Re: overloading show function
Philipp Schneider <philipp.schneider5 <at> gmx.net>
2011-06-30 23:47:42 GMT
On 06/30/2011 11:46 PM, Holger Siegel wrote:
> Am 30.06.2011 um 22:57 schrieb Philipp Schneider:
>> On 06/30/2011 09:49 PM, Holger Siegel wrote:
>>> (...) But that won't work: After you have evaluated an entry of the environment, you store the resulting
value but you throw away its updated environment. That means, you lose the results of all subcomputations
instead of propagating them to all other copies of the environment. Consider the following expression:
>>> let x = big_computation in let y = x in y + x
>>> First, big_computation is bound to the name x, resulting in an environment [("x", big_computation)].
Then a closure consisting of this environment together with the right hand side 'x' is bound to the name y.

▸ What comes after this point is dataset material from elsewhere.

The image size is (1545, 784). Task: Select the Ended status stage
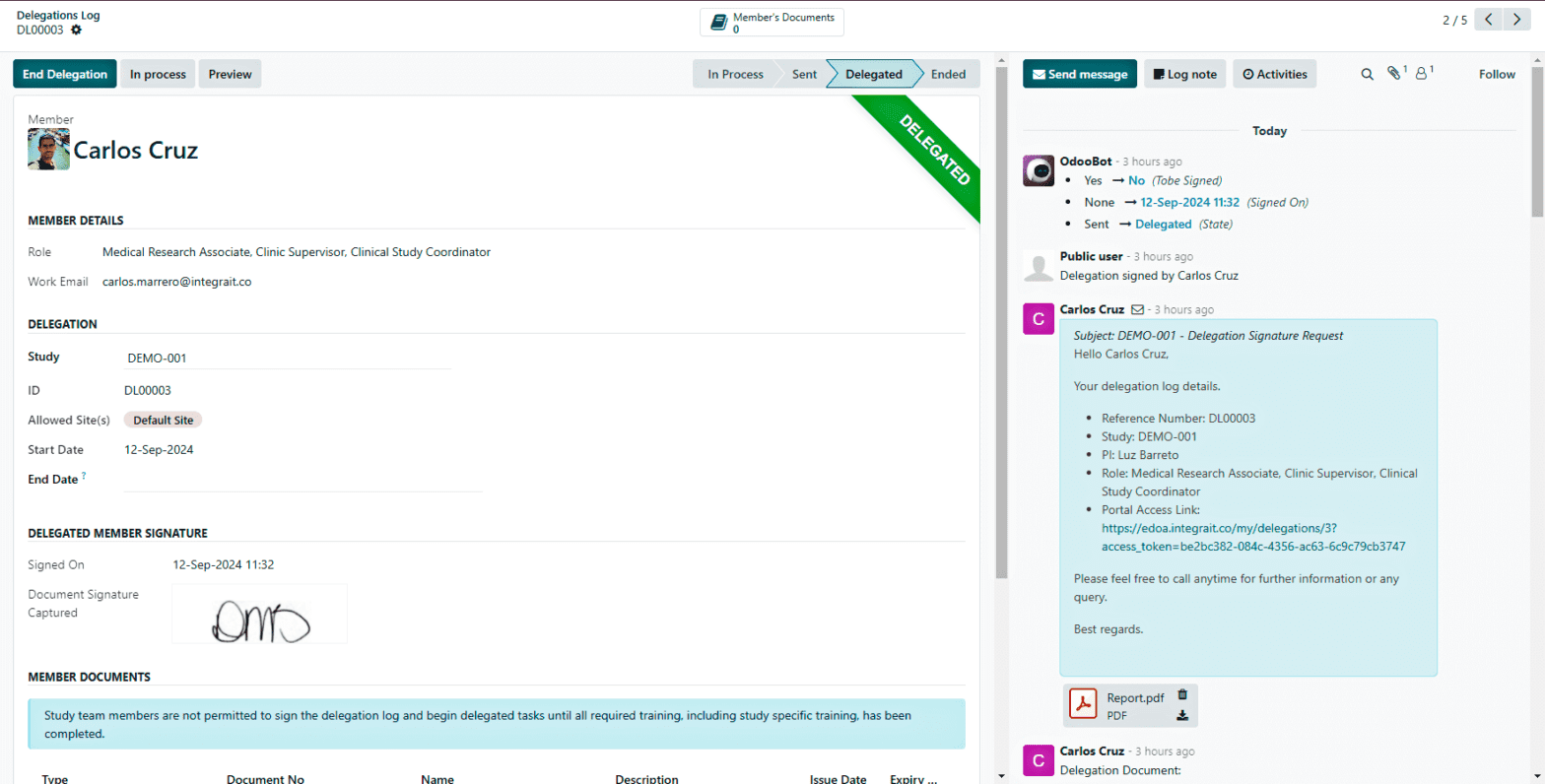[x=948, y=74]
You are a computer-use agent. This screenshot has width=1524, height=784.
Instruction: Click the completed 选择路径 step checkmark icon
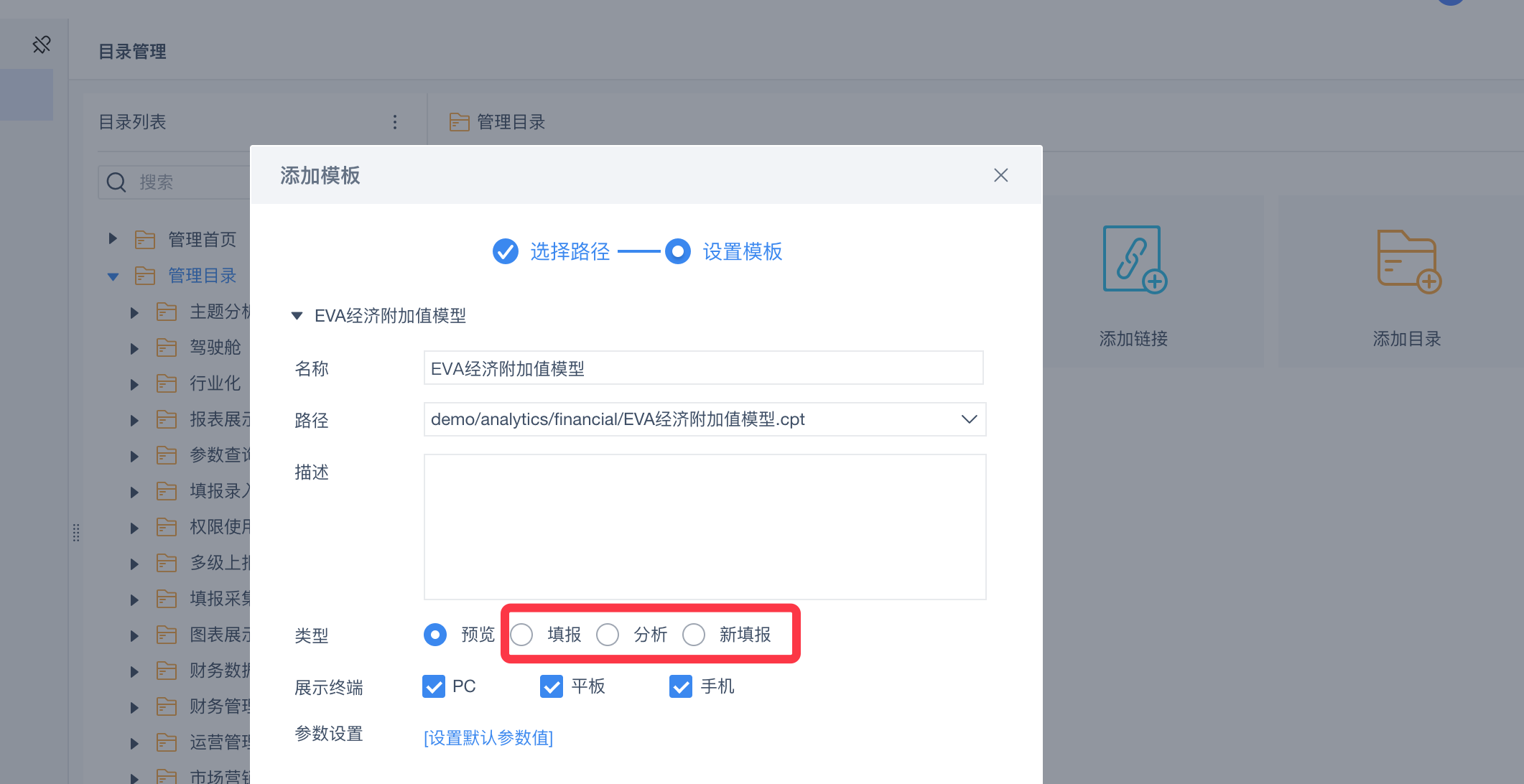click(x=506, y=251)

Now y+x is evaluated: The closure is entered, and from its environment the content of x - a call to
big_computation - is looked up. Now big_computation is evaluated and the result is bound to x in this
environment. After that, this result is also returned as the value of y. But when returning from the
evaluation of y, the environment with the updated value of x is lost and you have to re-evaluate it in order
to calculate x+y!
>> Hello Holger,
>> Can you give me an example of a lambda term in which this would be an issue?
>> Evaluating the following works just fine in my implementation.
>> interp (App (Lam "x" (Add (Var "x") (Var "x"))) big_computation) 
>> When the first variable "x" is evaluated my interp function returns the
>> value and the updated environment. Then to evaluate the second variable
>> the value is just looked up from this environment.
>> Of course in the following big_computation would be evaluated twice
>> (App (Lam "x" (App (Lam "y" (Add (Var "x") (Var "y"))) big_computation))
>> But i simply don't have a concept like let x=y.